7 [Au 1,3-(C6H3–NMe2–CHMeNMe2(PPh3)]. To a solution of 6 (100 mg, 0.52 mmol) in 5 ml of pentane was added by syringe a 1.33 M solution of n-BuLi in hexane (0.39 ml, 0.52 mmol). After addition, stirring was continued for 16 h and completed lithiation was checked by deuteration of an aliquot of the reaction mixture. The reaction mixture was added, at −30 °C, to a suspension of [AuCl(PPh3)] (256 mg, 0.52 mmol) in 4 ml of diethyl ether and was allowed to warm to room temperature, and stirred for 6 h. The reaction mixture was quenched with water, filtered over Celite and extracted with diethyl ether.

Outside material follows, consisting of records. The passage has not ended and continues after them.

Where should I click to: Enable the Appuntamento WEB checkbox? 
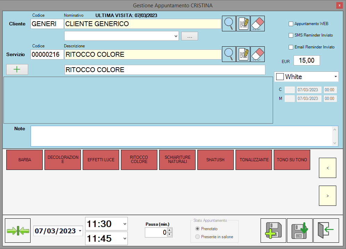tap(291, 24)
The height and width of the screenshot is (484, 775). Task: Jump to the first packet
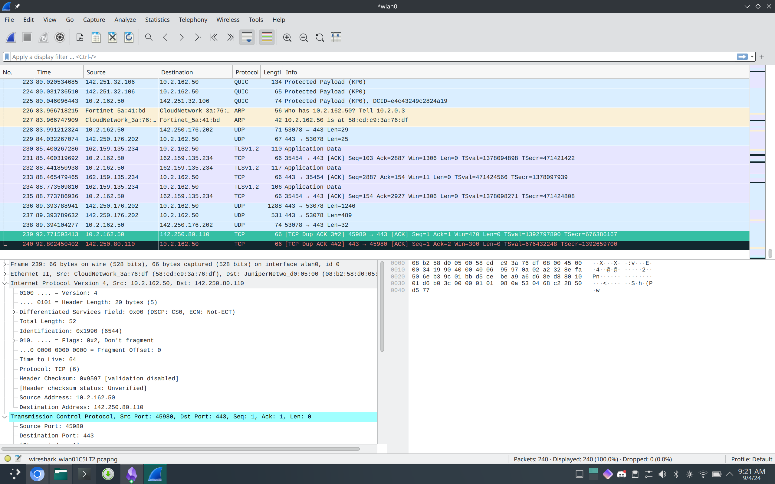pyautogui.click(x=214, y=37)
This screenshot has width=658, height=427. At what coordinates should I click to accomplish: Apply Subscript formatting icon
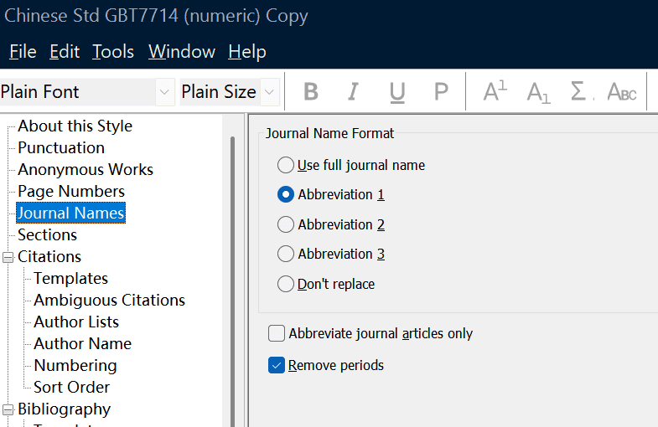(538, 92)
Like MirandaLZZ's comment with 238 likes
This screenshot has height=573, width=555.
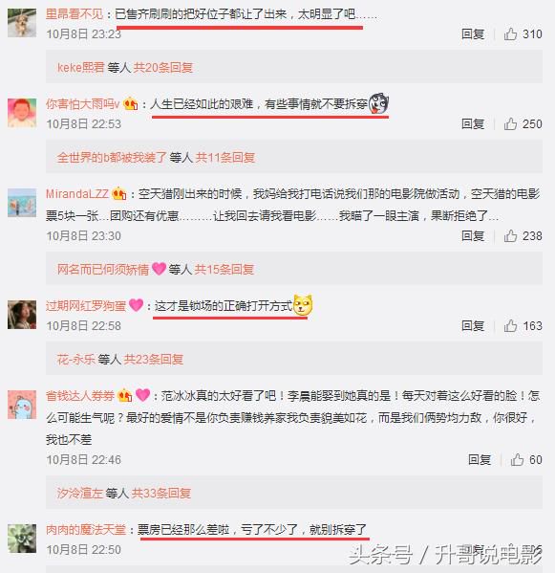[x=510, y=236]
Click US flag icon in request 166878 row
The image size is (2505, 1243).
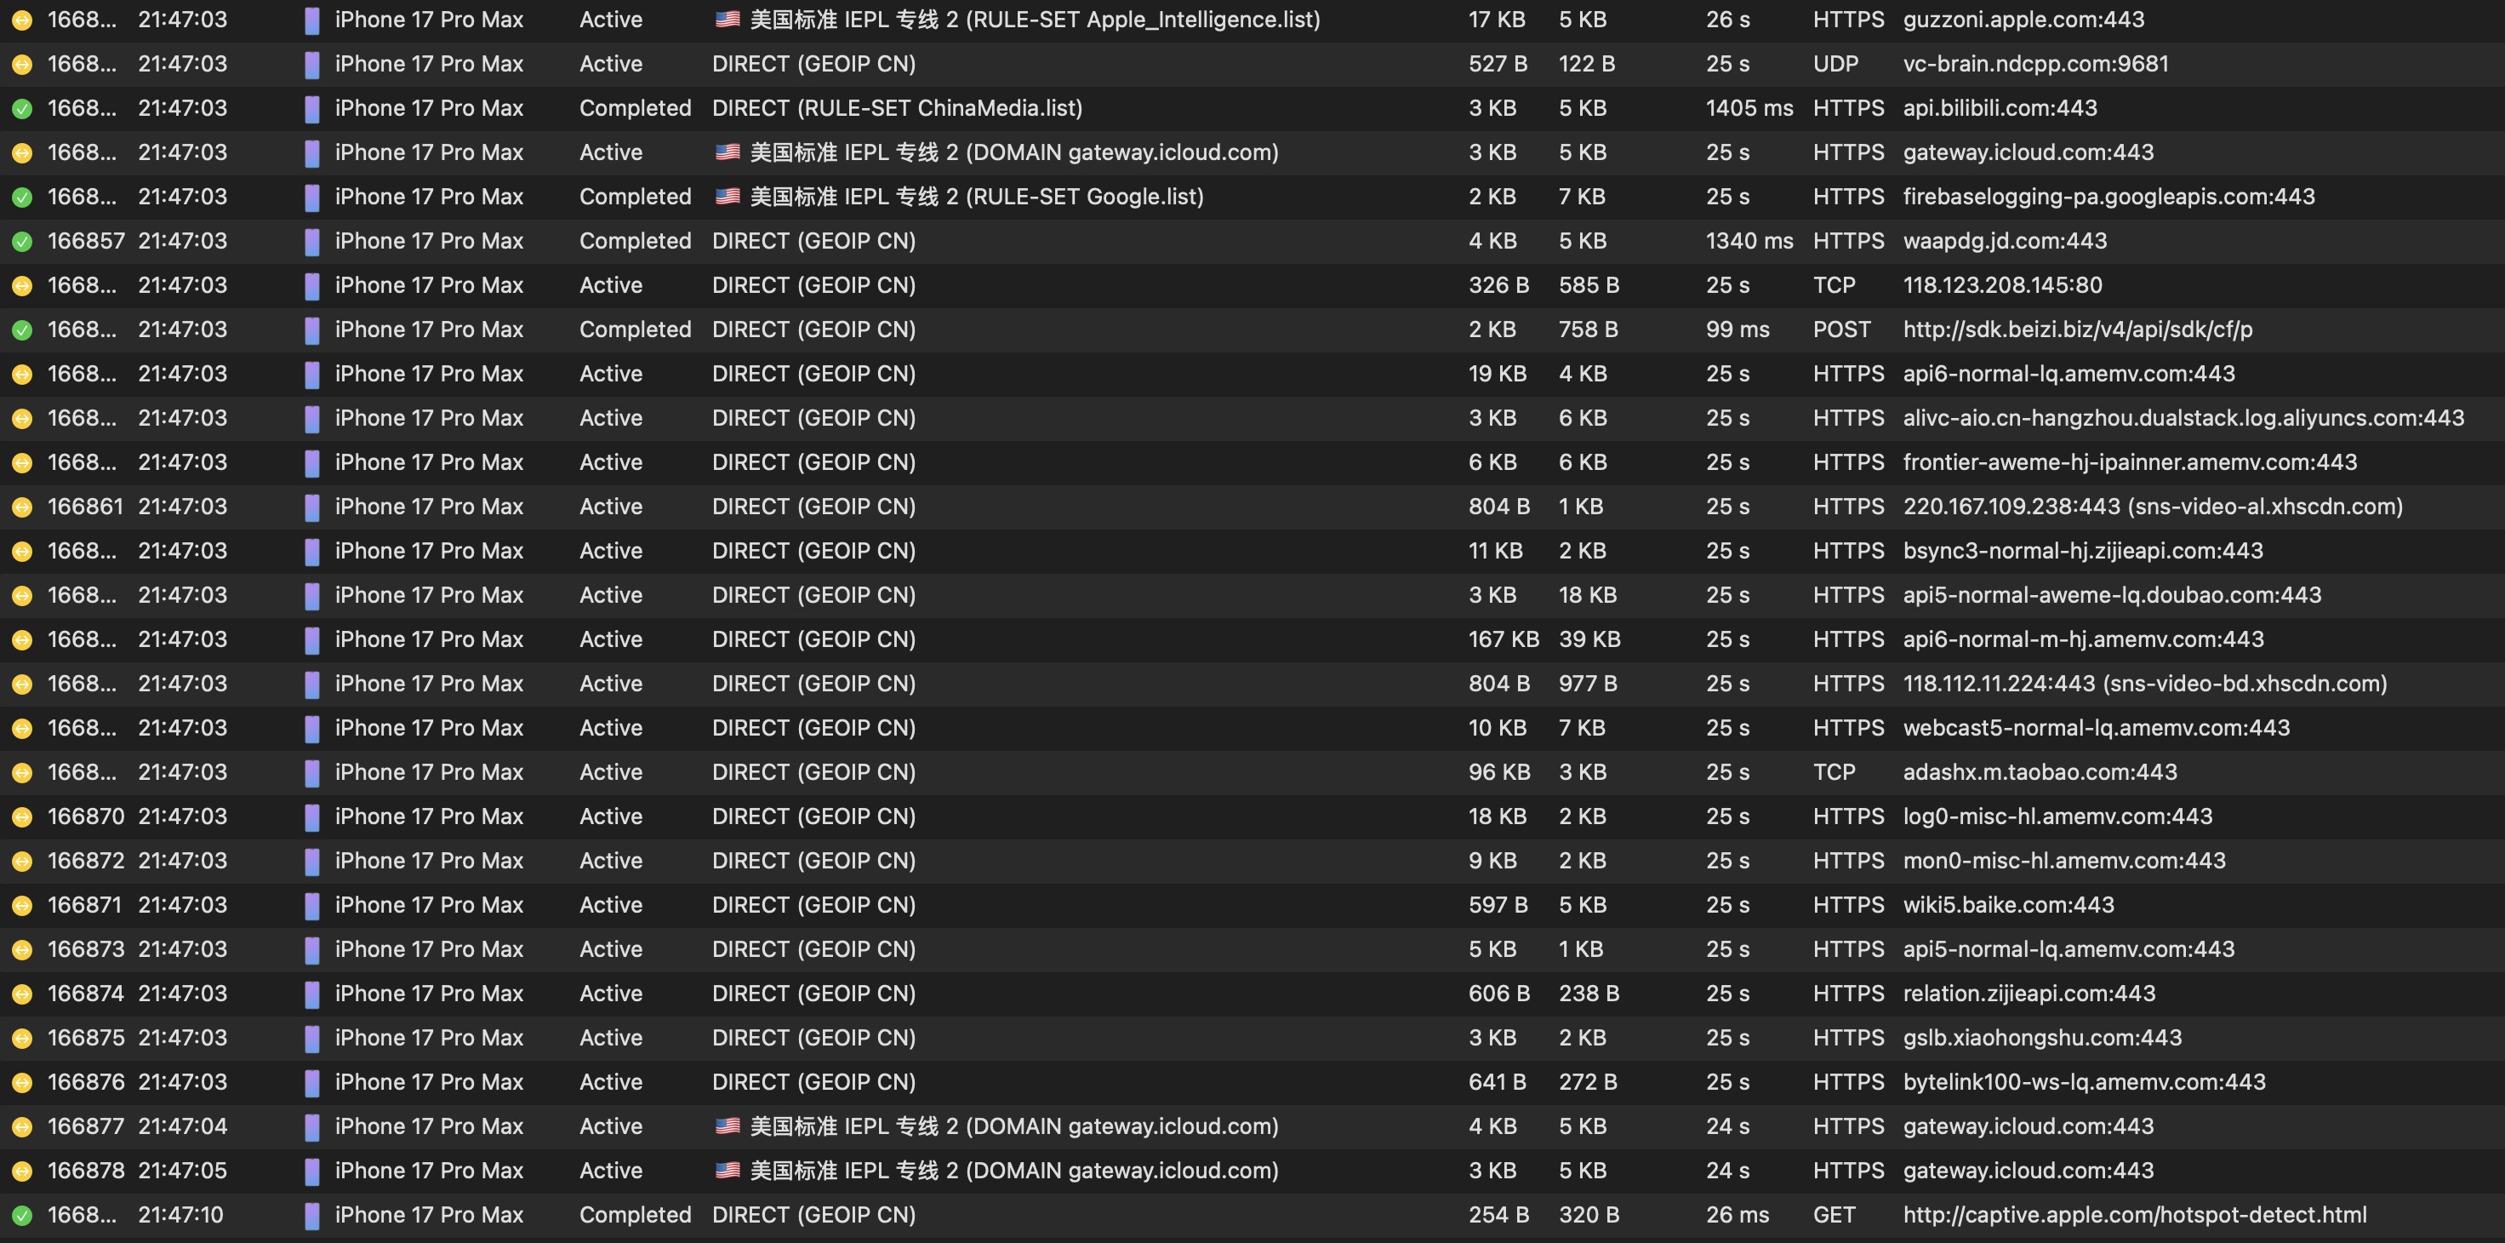pos(727,1170)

The extracts were dried over magnesium sulphate and evaporated to dryness. The residual cream-colored solid was washed with pentane affording 200 mg. Yield: 60%. Quenched organolithium compound: 1H NMR (300 MHz, D2O) δ (ppm) = 7.26 (t, 1H, 3JH–H = 7.5 Hz, Ar), 6.87 (d, 1H, 3JH–H = 7.5 Hz, Ar), 6.81 (d, 1H, 3JH–H = 7.5 Hz, Ar), 3.29 (q, 1H, 3JH–H = 6.5 Hz, CH), 2.77 (br s, 6H, NMe2), 2.05 (br s, 6H, NMe2), 1.29 (d, 3H, 3JH–H = 6.5 Hz, CH3); organogold complex: 1H NMR (300 MHz, CDCl3) δ (ppm) = 7.68–7.43 (m, 15H, PPh3), 7.08 (d, 2H, 3JH–H = 6 Hz, Ar), 6.97–6.90 (m, 1H, Ar), 4.01 (q, 1H, 3JH–H = 6 Hz, CH), 2.99 (s, 6H, NMe2), 2.23 (s, 6H, NMe2), 1.43 (d, 3H, 3JH–H = 6 Hz, CH3), 13C NMR (75 MHz, CDCl3) δ (ppm) = 22.4, 44.6, 46.7, 73.0, 128.8, 129.0, 129.1, 129.3, 130.8, 131.9, 134.0, 134.3, 134.5; 31P NMR (121 MHz, CDCl3) δ (ppm) = 45.5.